Fourteen years after a Holy Crusade, Antonius Block returns to the south of Sweden. At that time it encompassed Denmark with the festival of saints at Helsingör and Roskilde as geographical references in the film. The most famous scene of The Seventh Seal opens upon Block at the eastern coast of Sweden. Death suddenly appears, covered in a black cloak from head to toe:
“Who are you”, asks Block.
“I am Death,” the figure replies.
“Have you come to get me?”
“Yes.”
“Wait a minute.”
“Everyone says that.”
“But I don’t grant any reprieves.”
“You play chess don’t you? I’ve seen it in paintings and heard it in songs.”
The game begins with moves on board, which serve as plot changes. A field trip to a church with frescos illustrates the story of the plague as a death ritual. The thirty-minute reprieve Block requests is for him to experience one meaningful deed before he dies. He tries to trick and is tricked by Death, who poses as a confessor at one point while Block reveals his game plan.
Block’s quest is for “vetskap” (knowledge), but he is also aware of his corporeality. At one point he holds up his arm exclaiming, “this is my hand,” as in the Christian sacrament of Holy Communion when the liturgy intones “this is the body and blood of Jesus Christ.” The knight meets a circus family: Jof, Mia, and their little two-year-old son Mikael. Jof predicts that Mikael will one day be able to suspend a ball in mid air, such supernatural powers providing allusions to Jesus and his parents, Mary and Joseph. It is Jof, however, who appears to have mystical powers — his visions indeed serve to save his family from death. Jof sees not only the Virgin Mary but his death, his family’s, and that of others.
Bergman’s films often depict the artist as an outcast and at one point in The Seventh Seal Jof is asked to dance as a bear, awaking superstitions of the people at an inn who need a scapegoat for the plague. Such a mime evokes the medieval custom of sacrificing a bear for atonement. Likewise, processions led by clergy carry not only witches for burning but a parade of flagellates paying for their sins.
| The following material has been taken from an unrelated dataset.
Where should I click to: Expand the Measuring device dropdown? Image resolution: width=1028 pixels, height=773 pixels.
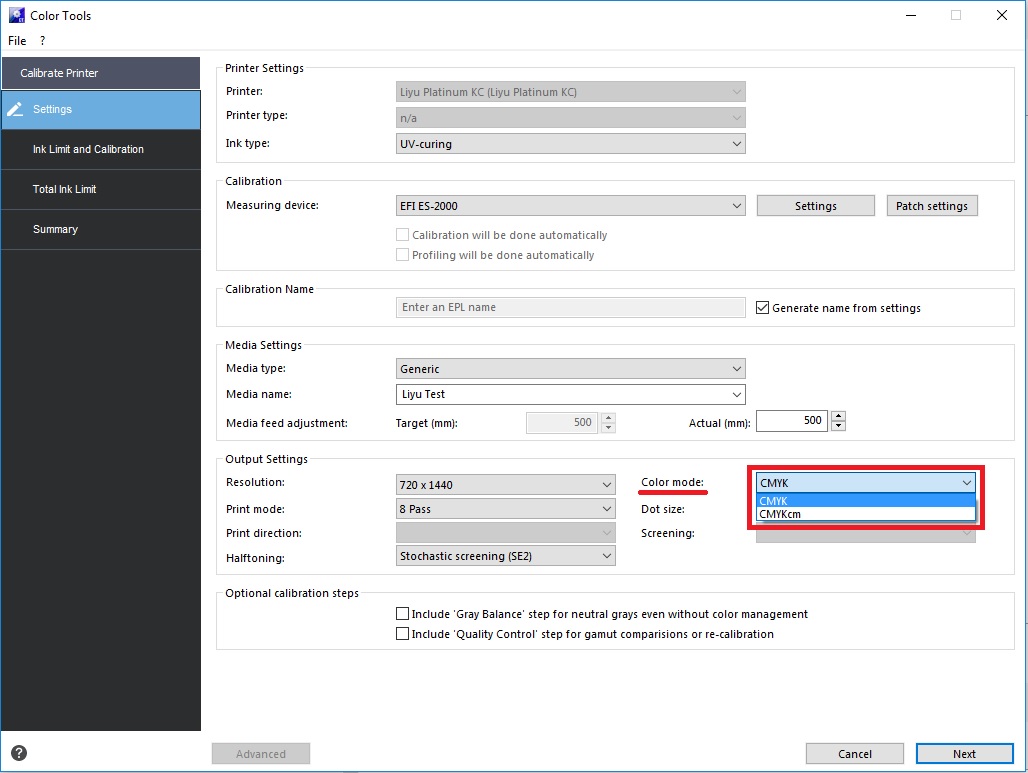[x=571, y=206]
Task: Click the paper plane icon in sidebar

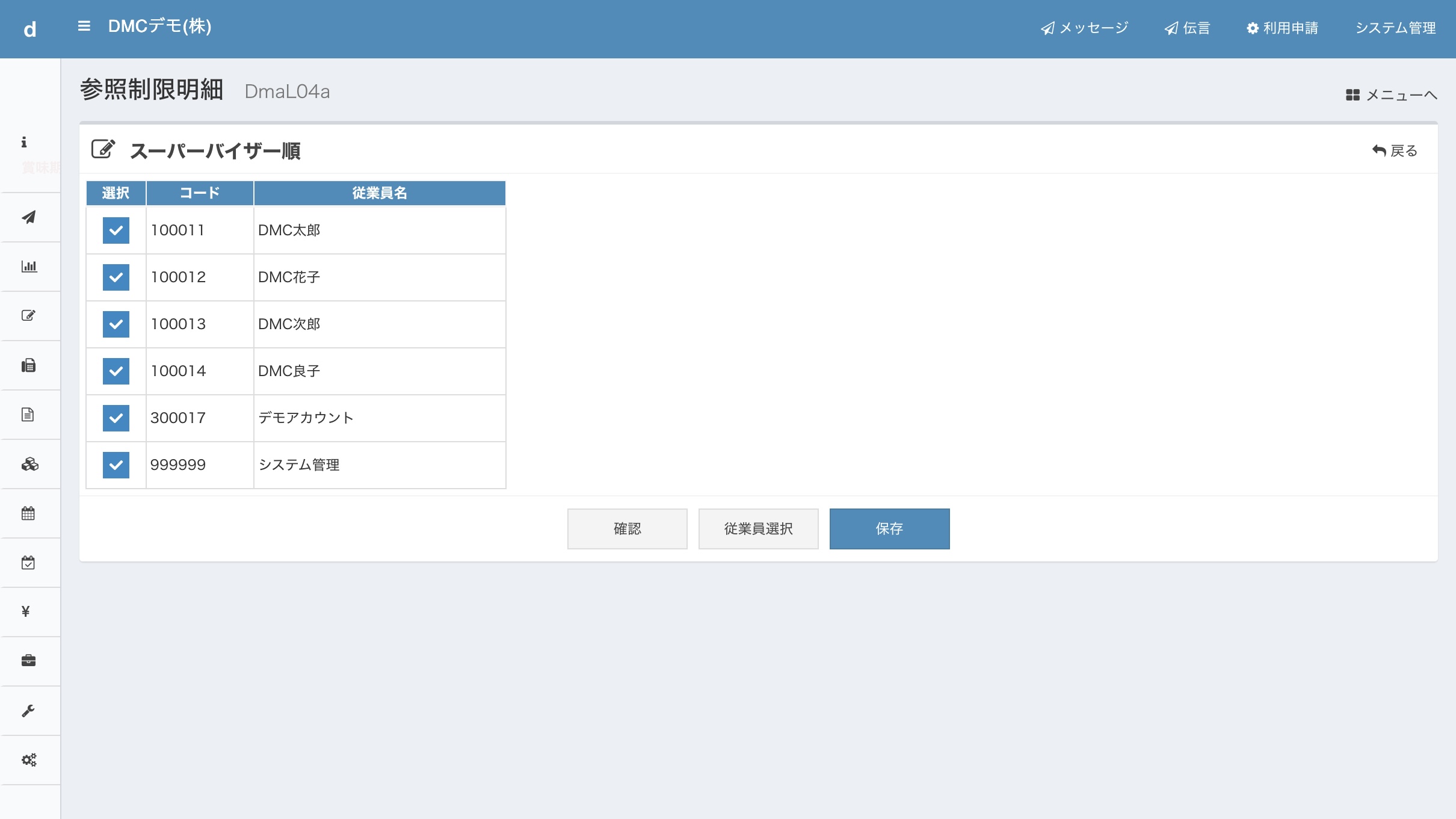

The Seventh Seal is not only a medieval drama play. Bergman also manages to instill his film with references to his philosophy on women, elsewhere seen in Monica, The Story of a Bad Girl, Persona, and Cries and Whispers.
At one point an actor from the circus is seduced by Lisa, the wife of blacksmith Plog. They escape into the forest and are later discovered by Plog and Blocks squire, Jöns. The forest is feared for bears, wolves and ghosts but primarily Death, symbolized by thunderstorm, lightning, and rain. Jöns and Plog converse about how Lisa should be killed, as all women, for their deception, harking back to the garden of Eden. “Lust is one thing,” says Jöns. He tells a woman he “saves from rape” that he is tired of “that kind of love.” Plog and Lisa are however reunited and cry out that the actor should be killed, shifting the burden to the artist as outcast. Death, like the church, has a thing to say about the adulterer, who fells a tree the actor has scurried up, leaving a squirrel to sniff at the fresh cut of its roots.
Upon meeting the young girl condemned to death, Block cannot help but ask why. He means to interfere and prevent the fate, but supposes she is half dead already. There is plenty of time before, so it is curious that he waits until the last minute. (Was that not a good deed?)
Convinced of “tomheten” (emptiness) Block wanders away to the circus family where he has a bowl of “smultron” (wild strawberries, offered to him by Bibbi Andersson as in Wild Strawberries, made the same year). The symbolism of the meal points to one other existential truism, that for the moment daily bread is enough.
When the travelers make their way to Block’s home they are met by his wife, who prepares the last supper. Death is welcomed into their home and we later together with Jof see them led by Death brandishing a scythe in a dance on the hill. The Seventh Seal is riddled with conventional metaphors about death and women, and the artist as outcast, a fate Bergman himself would experience two decades later when accused of not paying his taxes.